Mehr Realismus, mehr Eigenverantwortung – warum tun wir uns eigentlich so schwer damit, die zweite Säule radikal zu reformieren?

Die Abstimmung vom März 2010 war ein Fanal. Das Volk fing an, die Kapitalmechanik seiner Pensionskassen der Urne statt dem Markt zu übertragen. Denn es versteht die Idee der zweiten Säule der Vorsorge nicht mehr. Es erachtet sie zunehmend als politische Angelegenheit und nicht mehr als persönlichen Sparhafen für das eigene Alter. Aus dieser Lage führt nur eine direkte Mitverantwortung heraus, gefördert durch die freie Wahl der Pensionskasse, durch weniger Regeln – und damit auch weniger Garantien.

Heute leben die Versicherten und Rentner unter dem gegenteiligen Regime. Jeder Arbeitgeber muss eine «Vorsorgeeinrichtung» haben, in die wiederum seine Beschäftigten einzutreten haben. Die daraus abgeleitete Fiktion der dreihunderttausend Kassen mit – in Kleinbetrieben – eventuell drei bis vier Versicherten hat freilich nie stattgefunden. Vielmehr hat sich darüber eine Pyramide von Branchenkassen, regionalen Kassen, Sammelstiftungen der Versicherungen aufgebaut.
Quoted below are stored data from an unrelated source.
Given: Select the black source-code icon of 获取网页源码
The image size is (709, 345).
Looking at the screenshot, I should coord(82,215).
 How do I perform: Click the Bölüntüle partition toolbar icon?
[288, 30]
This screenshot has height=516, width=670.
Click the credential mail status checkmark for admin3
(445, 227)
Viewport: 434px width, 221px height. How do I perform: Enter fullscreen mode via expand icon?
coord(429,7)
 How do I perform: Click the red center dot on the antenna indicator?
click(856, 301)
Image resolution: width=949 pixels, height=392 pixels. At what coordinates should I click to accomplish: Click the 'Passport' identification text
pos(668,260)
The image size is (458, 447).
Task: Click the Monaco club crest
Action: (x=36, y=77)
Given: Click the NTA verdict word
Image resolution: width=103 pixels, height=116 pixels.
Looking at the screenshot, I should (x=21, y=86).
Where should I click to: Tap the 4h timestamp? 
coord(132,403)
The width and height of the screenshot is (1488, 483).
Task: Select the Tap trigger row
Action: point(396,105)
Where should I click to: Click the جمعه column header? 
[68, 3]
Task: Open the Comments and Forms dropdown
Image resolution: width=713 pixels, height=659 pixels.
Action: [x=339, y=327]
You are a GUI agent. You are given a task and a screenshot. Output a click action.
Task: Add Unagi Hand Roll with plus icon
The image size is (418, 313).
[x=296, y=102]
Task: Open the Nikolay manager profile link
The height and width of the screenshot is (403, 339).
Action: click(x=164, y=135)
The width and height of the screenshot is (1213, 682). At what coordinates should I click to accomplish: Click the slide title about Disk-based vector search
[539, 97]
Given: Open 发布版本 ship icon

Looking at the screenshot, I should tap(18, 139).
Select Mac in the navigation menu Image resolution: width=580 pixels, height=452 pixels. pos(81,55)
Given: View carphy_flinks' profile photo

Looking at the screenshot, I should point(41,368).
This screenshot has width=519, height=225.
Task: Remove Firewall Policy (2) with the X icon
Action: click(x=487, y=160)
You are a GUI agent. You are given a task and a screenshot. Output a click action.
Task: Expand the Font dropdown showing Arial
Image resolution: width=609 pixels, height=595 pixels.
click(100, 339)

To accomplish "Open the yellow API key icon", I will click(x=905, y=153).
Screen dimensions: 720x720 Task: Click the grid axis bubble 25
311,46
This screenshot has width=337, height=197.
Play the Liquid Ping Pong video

Es wurde geregelt, wer was mitnehmen darf bei einem Firmenwechsel, was die Versicherungen an Gewinn einbehalten dürfen, wie die Kassen organisiert sein müssen, wer sie kontrollieren soll. Das wirksamste Instrument der Kontrolle, die paritätische Mitbestimmung der Versicherten selbst, hat sich in diesen Windungen und Wandlungen verlaufen und verloren.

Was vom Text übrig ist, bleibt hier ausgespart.